Extracting continuous sleep depth from EEG data without machine learning

The human sleep-cycle has been divided into discrete sleep stages that can be recognized in electroencephalographic (EEG) and other bio-signals by trained specialists or machine learning systems. It is however unclear whether these human-defined stages can be re-discovered with unsupervised methods of data analysis, using only a minimal amount of generic pre-processing. Based on EEG data, recorded overnight from sleeping human subjects, we investigate the degree of clustering of the sleep stages using the General Discrimination Value as a quantitative measure of class separability. Virtually no clustering is found in the raw data, even after transforming the EEG signals of each thirty-second epoch from the time domain into the more informative frequency domain. However, a Principal Component Analysis (PCA) of these epoch-wise frequency spectra reveals that the sleep stages separate significantly better in the low-dimensional sub-space of certain PCA components. In particular the component $C_1(t)$ can serve as a robust, continuous 'master variable' that encodes the depth of sleep and therefore correlates strongly with the 'hypnogram', a common plot of the discrete sleep stages over time. Moreover, $C_1(t)$ shows persistent trends during extended time periods where the sleep stage is constant, suggesting that sleep may be better understood as a continuum. These intriguing properties of $C_1(t)$ are not only relevant for understanding brain dynamics during sleep, but might also be exploited in low-cost single-channel sleep tracking devices for private and clinical use.

* What the exercise asks:
List every property or possible use that the passage on sleep depth above attributes to the component C_1(t).

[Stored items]

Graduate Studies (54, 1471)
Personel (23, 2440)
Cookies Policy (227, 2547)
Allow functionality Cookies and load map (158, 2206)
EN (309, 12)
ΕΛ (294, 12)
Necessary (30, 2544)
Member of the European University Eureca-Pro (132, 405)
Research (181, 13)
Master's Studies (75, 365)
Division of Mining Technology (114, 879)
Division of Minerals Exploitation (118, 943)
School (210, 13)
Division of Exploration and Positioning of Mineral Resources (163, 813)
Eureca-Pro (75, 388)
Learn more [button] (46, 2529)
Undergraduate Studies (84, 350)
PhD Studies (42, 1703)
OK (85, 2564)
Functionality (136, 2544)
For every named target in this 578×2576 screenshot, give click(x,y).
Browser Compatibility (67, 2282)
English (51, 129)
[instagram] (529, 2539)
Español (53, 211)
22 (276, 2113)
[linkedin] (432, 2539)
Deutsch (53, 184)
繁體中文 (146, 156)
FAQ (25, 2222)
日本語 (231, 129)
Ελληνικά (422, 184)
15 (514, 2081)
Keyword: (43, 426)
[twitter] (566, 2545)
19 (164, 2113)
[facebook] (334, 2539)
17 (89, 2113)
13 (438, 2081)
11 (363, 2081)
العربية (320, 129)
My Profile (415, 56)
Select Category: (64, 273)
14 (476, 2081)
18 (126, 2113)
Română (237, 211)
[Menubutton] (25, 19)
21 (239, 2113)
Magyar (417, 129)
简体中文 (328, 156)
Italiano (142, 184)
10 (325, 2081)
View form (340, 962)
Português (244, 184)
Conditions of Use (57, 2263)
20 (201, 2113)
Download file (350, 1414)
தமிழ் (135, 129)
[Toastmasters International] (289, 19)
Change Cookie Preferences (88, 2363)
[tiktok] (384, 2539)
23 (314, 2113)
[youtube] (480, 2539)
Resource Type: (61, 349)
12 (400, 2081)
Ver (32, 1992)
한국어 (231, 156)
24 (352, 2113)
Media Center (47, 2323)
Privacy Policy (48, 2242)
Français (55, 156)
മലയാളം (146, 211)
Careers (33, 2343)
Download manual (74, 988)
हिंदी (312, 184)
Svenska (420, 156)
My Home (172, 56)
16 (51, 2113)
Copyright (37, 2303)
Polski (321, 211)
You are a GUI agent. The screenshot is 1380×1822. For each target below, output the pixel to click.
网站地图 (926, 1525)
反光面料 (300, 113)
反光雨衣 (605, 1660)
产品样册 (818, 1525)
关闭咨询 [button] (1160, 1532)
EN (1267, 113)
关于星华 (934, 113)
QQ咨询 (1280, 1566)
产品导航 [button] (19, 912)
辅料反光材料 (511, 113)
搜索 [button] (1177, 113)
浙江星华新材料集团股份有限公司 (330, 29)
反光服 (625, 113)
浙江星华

* Result for this exercise:
- It can serve as a robust, continuous "master variable" that encodes the depth of sleep.
- It correlates strongly with the hypnogram.
- It shows persistent trends during extended time periods where the sleep stage is constant.
- Its properties are relevant for understanding brain dynamics during sleep.
- It might be exploited in low-cost single-channel sleep tracking devices for private and clinical use.